Когда лидер социал-демократов Отто Вельс изложил причины, по которым его партия проголосовала против закона о чрезвычайных полномочиях, и бросил вызов этой нарождающейся диктатуре, Гитлер произнёс ещё одну речь, прямой ответ Вельсу. По словам Геббельса, он «устроил Вельсу жестокую разнос. Нечасто увидишь такую резню … Гитлер в полном составе. И с огромным успехом».57

OceanofPDF.com

ПЕРВЫЕ ШАГИ В КАЧЕСТВЕ МИНИСТРА ПРОПАГАНДЫ

В конце марта Геббельс предпринял дальнейшие подготовительные шаги в качестве министра пропаганды. Он выступил на серии пресс-конференций, всегда представляя ситуацию с разных сторон: с одной стороны, он не оставлял сомнений в претензиях нацистов на власть, не останавливаясь перед открытыми угрозами; с другой стороны, своей кажущейся открытостью к нетрадиционным идеям он создавал впечатление, что выступает против глупой диктатуры СМИ.

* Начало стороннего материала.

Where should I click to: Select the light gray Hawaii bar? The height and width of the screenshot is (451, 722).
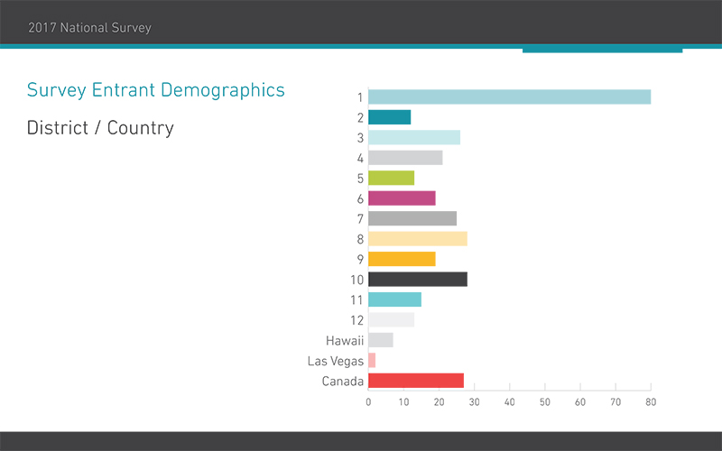pyautogui.click(x=380, y=340)
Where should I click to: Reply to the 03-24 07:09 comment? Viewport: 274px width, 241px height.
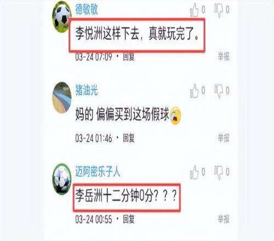point(129,56)
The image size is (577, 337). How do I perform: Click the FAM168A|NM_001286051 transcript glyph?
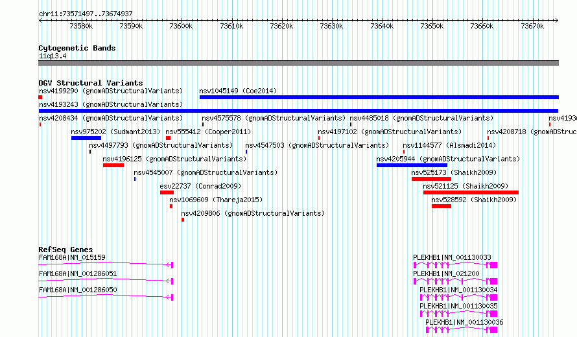(106, 281)
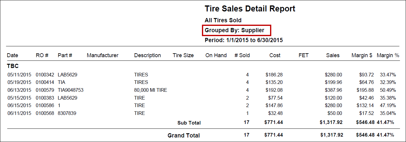Select the Grouped By: Supplier label
406x142 pixels.
tap(234, 30)
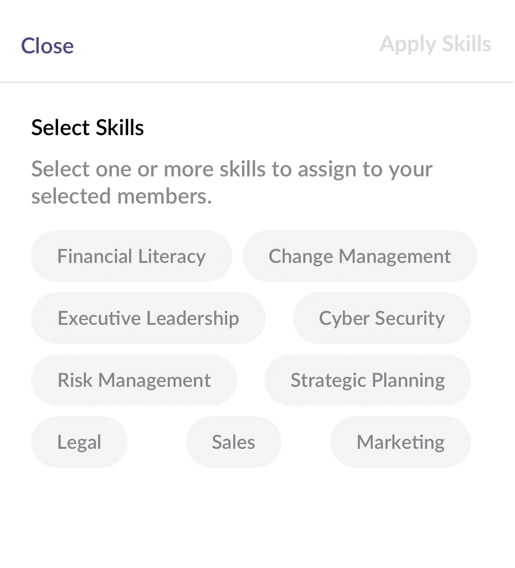Pick the Cyber Security skill chip
Image resolution: width=515 pixels, height=568 pixels.
click(382, 318)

25 марта он обратился к трёмстам работникам радиовещания, а затем к директорам радио: «Некоторым из них придётся уйти», – записал он в дневнике, обращаясь к своим слушателям. 58 Представив себя «страстным любителем радио», он заявил собравшимся работникам СМИ, что их главной задачей в будущем станет «интеллектуальная мобилизация». «Первым правилом» их работы должно быть «не стать скучным». Радио должно быть близко к народу, сказал он, и в качестве примера успешного воздействия на народ Геббельс приводит «Потсдамский день». Короче говоря, руководители радио должны занимать «ту же идеологическую почву», что и правительство. 59

На вечернем мероприятии он пообщался с представителями киноиндустрии.

В отличие от того, что записано в дневнике, текст его речи показывает, что на этот раз он не «разрабатывал программу». Он ограничился серией намёков, предупреждений и наставлений «создателям фильма».

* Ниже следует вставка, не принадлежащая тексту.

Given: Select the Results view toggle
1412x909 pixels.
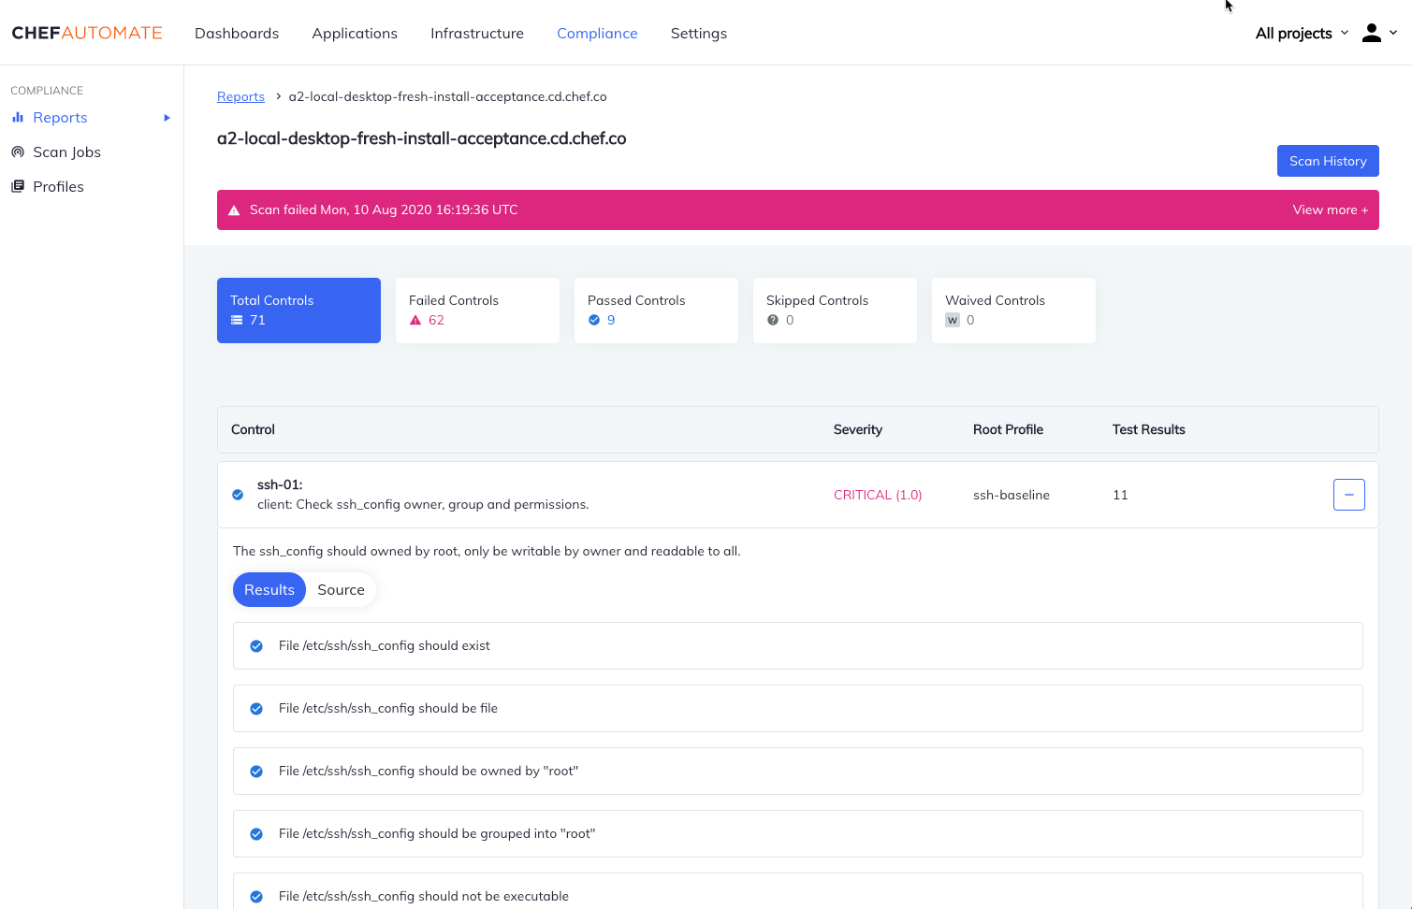Looking at the screenshot, I should (269, 589).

относительно их будущей работы.

Геббельс снова представился как человек, который был

«страстно» — на этот раз по отношению к кинематографу. Он сам «в последние дни изнурительной борьбы много вечеров просиживал с рейхсканцлером в кино и находил там отдохновение». Нынешний кризис кинематографа, говорил Геббельс, носит «интеллектуальный» характер; преодолеть его можно только «коренной реформой немецкого кино». Киноиндустрии лучше свыкнуться с мыслью, что правление нынешних правителей будет гораздо продолжительнее правления Веймарской республики, потому что

«Мы здесь надолго!»

Затем Геббельс рассказал о фильмах, которые произвели на него «неизгладимое впечатление». Первым был упомянут революционный классический фильм Сергея Эйзенштейна « Броненосец «Потемкин»»: «Этот фильм может обратить в большевизм любого человека без твёрдой идеологии». Во-вторых, он похвалил «Анну Каренину» Гарбо как образец «отчётливо кинематографического искусства».

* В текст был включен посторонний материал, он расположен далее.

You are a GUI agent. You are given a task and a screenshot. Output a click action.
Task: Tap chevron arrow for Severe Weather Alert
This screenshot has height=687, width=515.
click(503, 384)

Он перешёл к « Нибелунгам » Фрица Ланга , которые были настолько «современными, настолько современными, настолько злободневными», что «глубоко тронули тех, кто сражался за национал-социалистическое движение». Другим положительным примером был фильм Луиса Тренкера «Бунтарь » . С другой стороны, он критиковал «бесцветные и бесформенные произведения» и хотел, чтобы немецкое кино имело более сильные « фёлькишские очертания». В тот момент ему не хватало реализма, у него «не было никакой связи с тем, что на самом деле происходило в народе». Но художественное отношение к текущим потрясениям было возможно только в том случае, если «вы пустили корни в национал-социалистическую почву».